The bike is the same way. The training for a few years was what I enjoyed because I could do it and I felt competent. Racing - that was another story. I wasn't very strong, got dropped more than I finished, and had a very difficult time drafting closely. My teammates and I would do bumping and "team time trial" drills but when it came to the "big" fields (more than, say, 30 racers), I got nervous and sat at the back.

I started coming into my element when I went to college. By then I was reasonably competent in the racing bit and still enjoyed pushing myself in training. I gained confidence in my sprint and finished difficult crits and even won a race. This translated to winning training races and the one Cat 4 race I won as a Junior.

"Training" started becoming "racing". My Tuesday sprint workout got replaced by a training series or by a group sprint ride that attracted, at times, over 100 racers, including national level racers. I became fluent in group riding skills and started looking for opportunities to snake through impossible gaps in the field.

Eventually I peaked at about 50-55 races a year. I'd race Saturday, Sunday, and Tuesday or Wednesday. I'd spin a bit on Friday and do it all over again. Racing became my training and I loved it.

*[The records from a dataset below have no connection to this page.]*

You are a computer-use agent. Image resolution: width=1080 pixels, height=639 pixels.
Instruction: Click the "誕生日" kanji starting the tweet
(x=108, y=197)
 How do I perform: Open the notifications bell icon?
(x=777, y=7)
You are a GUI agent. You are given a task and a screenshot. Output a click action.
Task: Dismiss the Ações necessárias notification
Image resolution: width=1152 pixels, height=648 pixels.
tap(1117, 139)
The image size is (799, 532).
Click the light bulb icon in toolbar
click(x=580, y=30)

Like the violin, as I got older, the time I had to allot to cycling shrank. I had to stop any midweek races due to my work schedule. I started skipping Saturday races. And I even found myself skipping Sunday races. As a 19 or 20 year old, racing was the most important part of my life. With more years came more responsibilities and a dilution of enthusiasm. I spend time with my family, working on my cars, doing yard work. And although it seemed sudden when I realized it, over a period of ten years my annual race count dropped until now where I think it sits below 20.

It's hard to be competitive. Some of my races are measured in minutes - like 3 or 4 minutes before I'm out. Other races I'm vying for a high placing, but it's less often than it used to be.

So why do I race?

The short answer is the thrill of racing. Having a fine tuned machine optimized for (crit) racing. Putting on race wheels with the lightest, most aero rims wrapped with tubular tires. The drive to the race, thinking about the course, thinking about past mistakes or past conquests there, and what might happen this year. Changing and warming up and doing the friendly competitor analysis, figuring out who are the danger men.

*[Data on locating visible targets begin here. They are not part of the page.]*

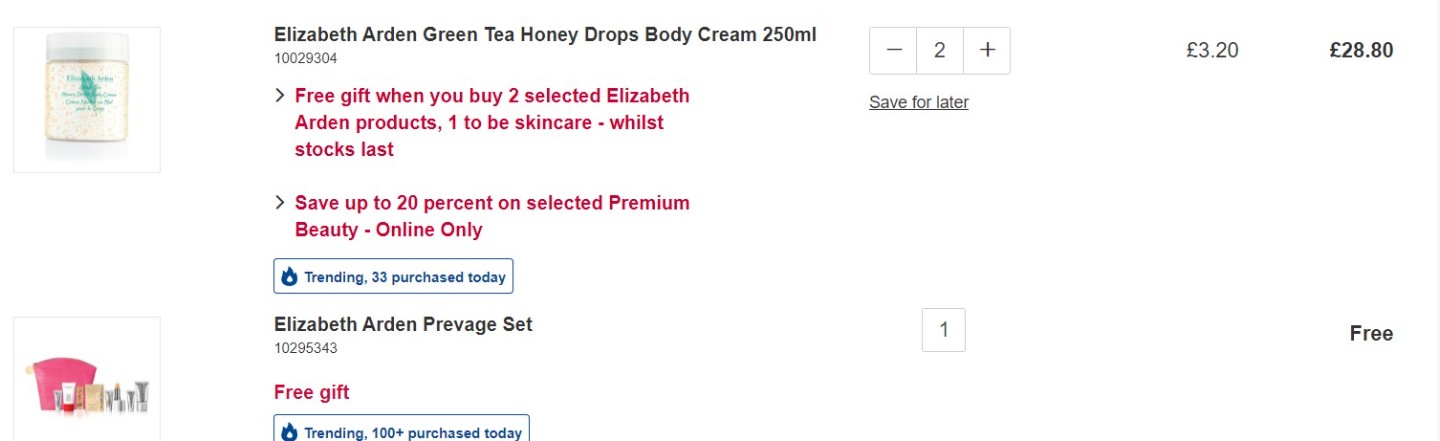Click the flame icon on 100+ purchased badge
This screenshot has width=1440, height=441.
click(290, 432)
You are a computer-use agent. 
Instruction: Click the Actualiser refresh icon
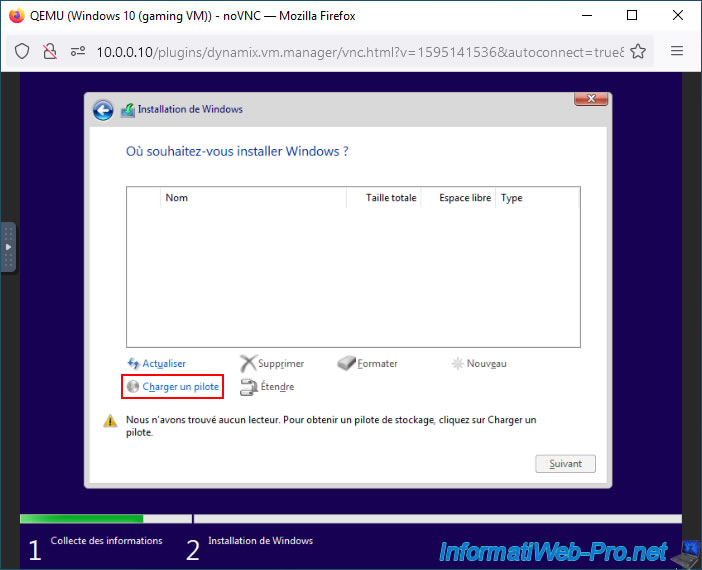(x=133, y=363)
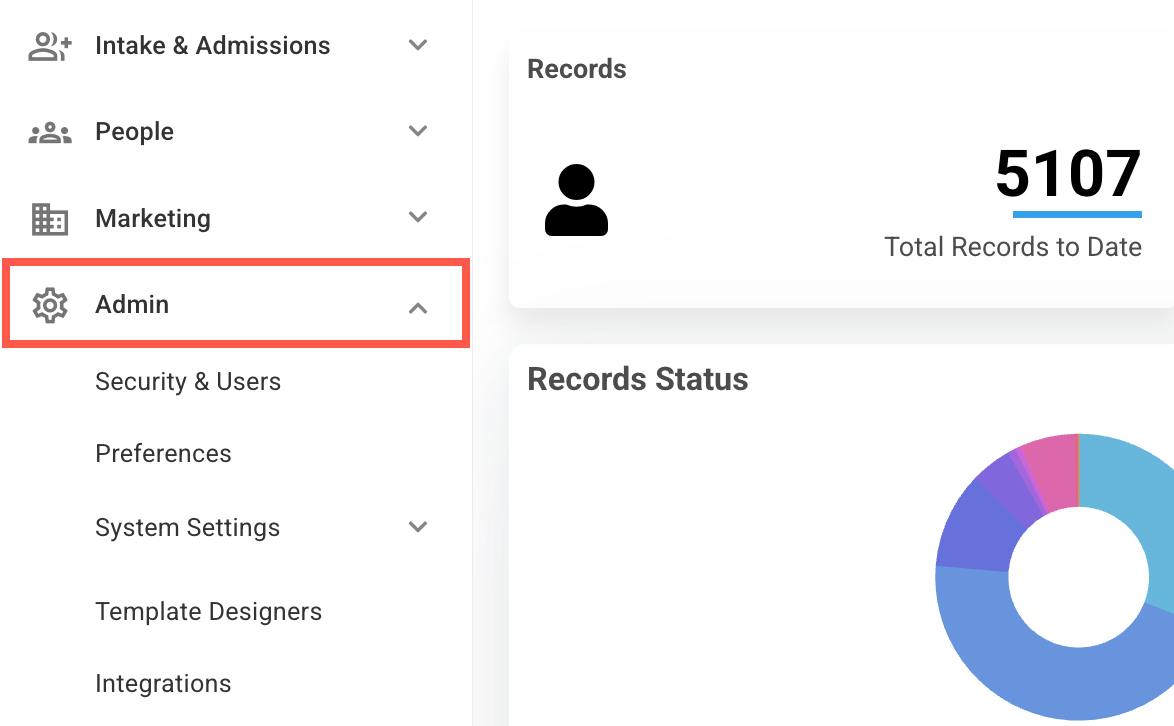Image resolution: width=1174 pixels, height=726 pixels.
Task: Click the black person icon in Records card
Action: [x=576, y=200]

Then the actual race. Lining up for the start. The big, muddled field at the start. Struggling to move to the front, then once there struggling to hold the position. Little triumphs like moving up a spot. Tiny defeats like losing the same spot.

All the training, all the racing, it all comes down to the sprint for me. At some point in the race I realize, "Wow, I think I'm going to make it to the finish." I gain probably 30% more power, 30% more speed, and 100% more capacity to suffer. I delve deep into those newfound reserves to stay in contention.

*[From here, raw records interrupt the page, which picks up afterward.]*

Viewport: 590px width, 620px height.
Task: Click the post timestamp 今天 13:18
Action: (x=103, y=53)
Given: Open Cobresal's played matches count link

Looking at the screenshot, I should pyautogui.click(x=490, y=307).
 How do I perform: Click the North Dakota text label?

Then the ringing bell, an instant adrenaline inducing sound. Pain goes away as does any concept of "too fast". There's only "too much wind" now. Around me are the wild, desperate moves on the last lap, the leg-annihilating ferocious attacks, the equally ferocious counters. And finally, knowing the race will be decided in the next 30 seconds, the uncorking of the sprint, the power and speed which dwarf those seemingly ferocious attacks a few hundred meters ago. Then, of course, the desperate bike throw at the line.

That's why I race.

3 comments:

GOB said...

wow.

I lived those same emotions when I raced.

I've never read or heard it described so concisely.

brilliant!

a.d.j. said...

I don't know if you'll see this comment b/c this is an older post, but you're a really good writer.

I don't remember necessarily being excited about starting violin, although I guess I was, running around with the tissue box with a ruler taped to it.

Le said...

I am mazpr from BF, nice write up.
Yep, responsibilities really pass a big check. I enjoy working on cars to and many times the small things are missed big time.